Still, after months, there has been no word from the federal agency on the permit status.

Project Details

Formally known as the “Bayfront Wave Energy Dissipation Project,” the effort will include unique features that officials say will absorb wave energy, mitigate flooding, buffer the shoreline and provide habitat for native species. The plan calls for the work to be completed in phases, and run from the intersection of H Street and North Bayview Avenue to the intersection of Island Avenue and North Bayview Avenue.

The project includes the proposed installation of a living shoreline, which will include a vegetated beach dune system along with an oyster reef breakwater extending from H Street to Island Avenue. Proposed walkovers are to be constructed to maintain public access to the bayfront, according to the proposal published by RVE, the engineering firm retained by the borough to design the project.

The proposed living shoreline will “help to enhance vegetation/habitat, dissipate wave action and stabilize the shoreline along the Barnegat Bay.” Additionally, six existing stormwater outfalls will be replaced and extended, and inline tide valves are to be installed at each stormwater outfall that will stop bay water from backwashing into storm sewers and, ultimately, onto local streets.

The first phase will consist of a 6-foot elevated dune crest that will be 4 feet above the Bayview Avenue Street elevation and 50 feet in toe-to-toe width starting at Bayview Avenue’s western curb line. This reflects the historical width of the beach along the bayfront in surveys conducted in the 1970s and 1980s.

The location of a natural breakwater project designed by Seaside Park for the northern bayfront. (Credit: Planning Document/RVE)

The location of a natural breakwater project designed by Seaside Park for the northern bayfront. (Credit: Planning Document/RVE)

“This dune will blend in with the remnant dunes at both ends of the segment,” the report said. “A sand beach above mean high water will extend into the bay for 30 additional feet to a new mean high-water line followed by a 1:10 slope down to the existing bay floor. Public access at each perpendicular street end will be afforded by pedestrian walkways over the dunes onto the beach.

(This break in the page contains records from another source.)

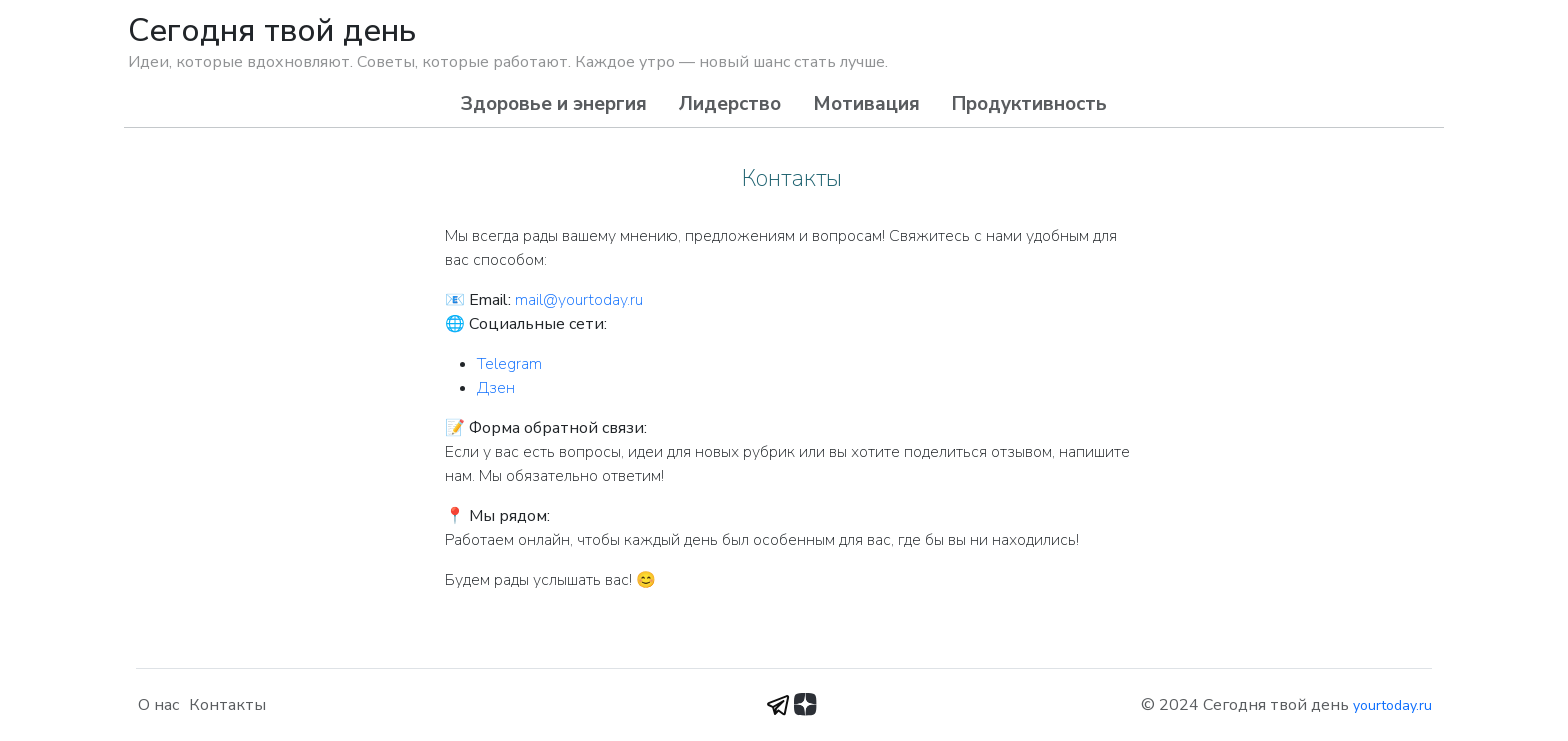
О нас (158, 705)
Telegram (509, 364)
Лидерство (730, 104)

Traditional dune vegetation will be planted and protected from trespass with appropriate fencing, the report said. Offshore in shallow water that dominates this part of Barnegat Bay, a staggered orientation series of eight Hesco-style steel baskets filled with 4 to 6-inch stone and encapsulated with shell is proposed to be installed along the segment as two back-to-back rows of baskets 10-by-30 feet long, oriented to generally face the northwest wave approach direction and a second single row of HESCO baskets in parallel formation to the front rows, but set back landward by 50 feet.

There will be 100-foot gaps between the sets of baskets to allow some wave passage and fish passage and allow horseshoe crabs and diamondback terrapins, along with recreational small vessels and paddleboards used by local residents and visitors, access to the sand beach.

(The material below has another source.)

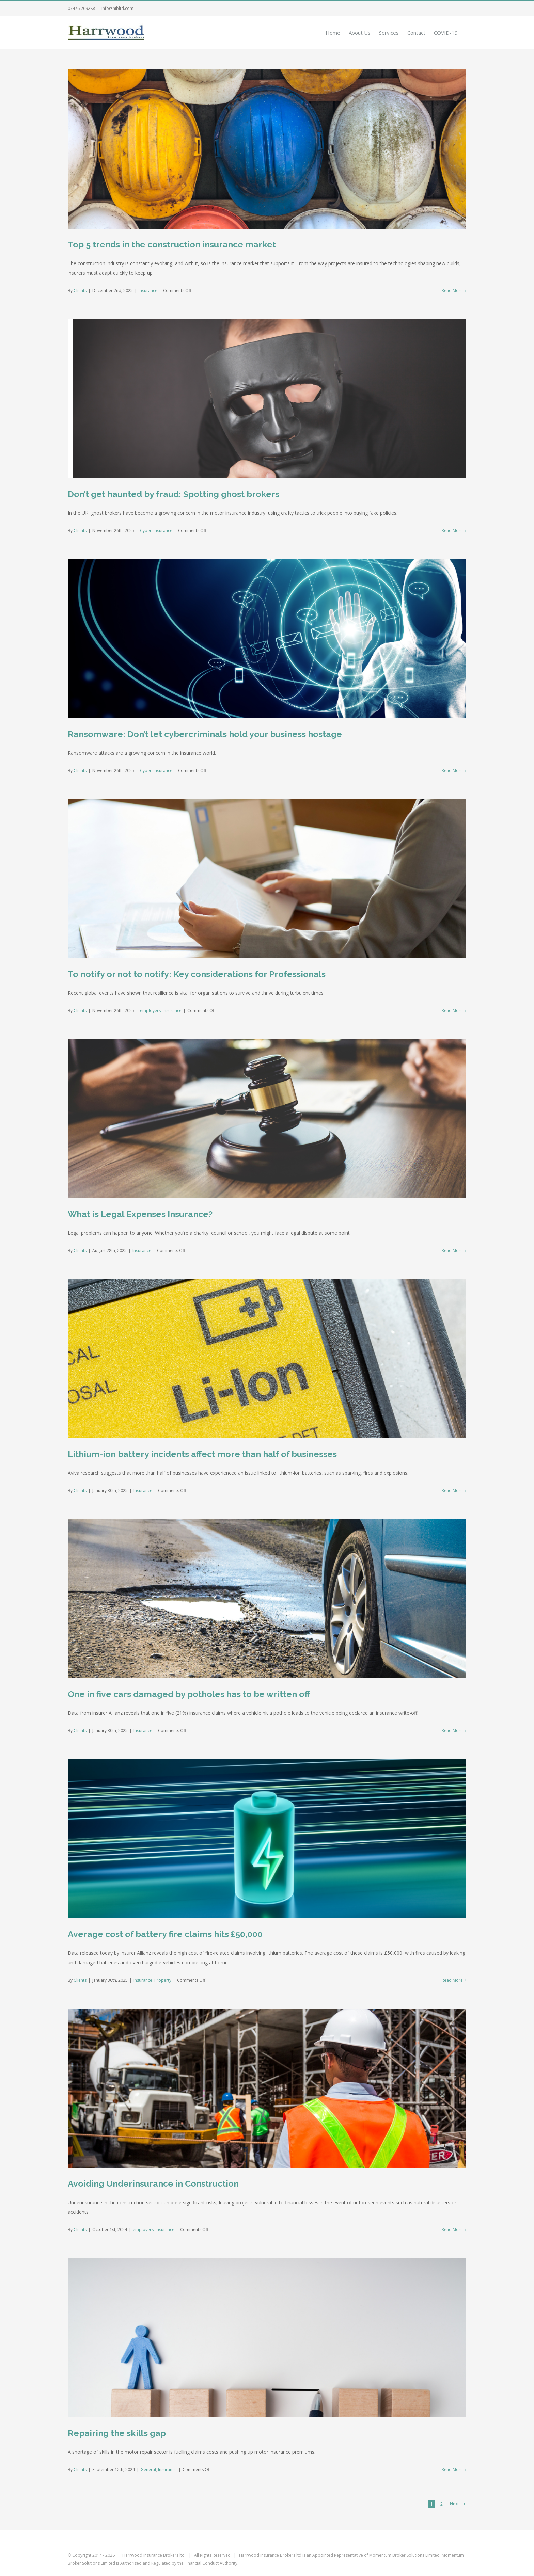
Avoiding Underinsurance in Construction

“This hybrid living ‘breakwater’ will be submerged at high tide and be exposed at low tide,” the report said. “Shells will be set on both faces, the ends and the top surfaces of the reef units and eventually weld the entire array into a potential habitat for organisms in each of the basket units.”

Installation would be from a barge using a small crane to fill and place each basket unit into the formation fronting the bayshore.

Seaside Park officials have said they have gone to great lengths to prove the project would not disturb existing aquatic vegetation but, rather, provide more habitat for it. The borough offered to partner with out-of-state universities to conduct studies that would look into the matter up and down the east coast, but never received a reply to the offer, Peterson has said.

The state and county permits will keep the project alive – on paper – until federal approval is granted, at which point funding will be solidified and work can begin. There is no known timeline for the borough to receive a response.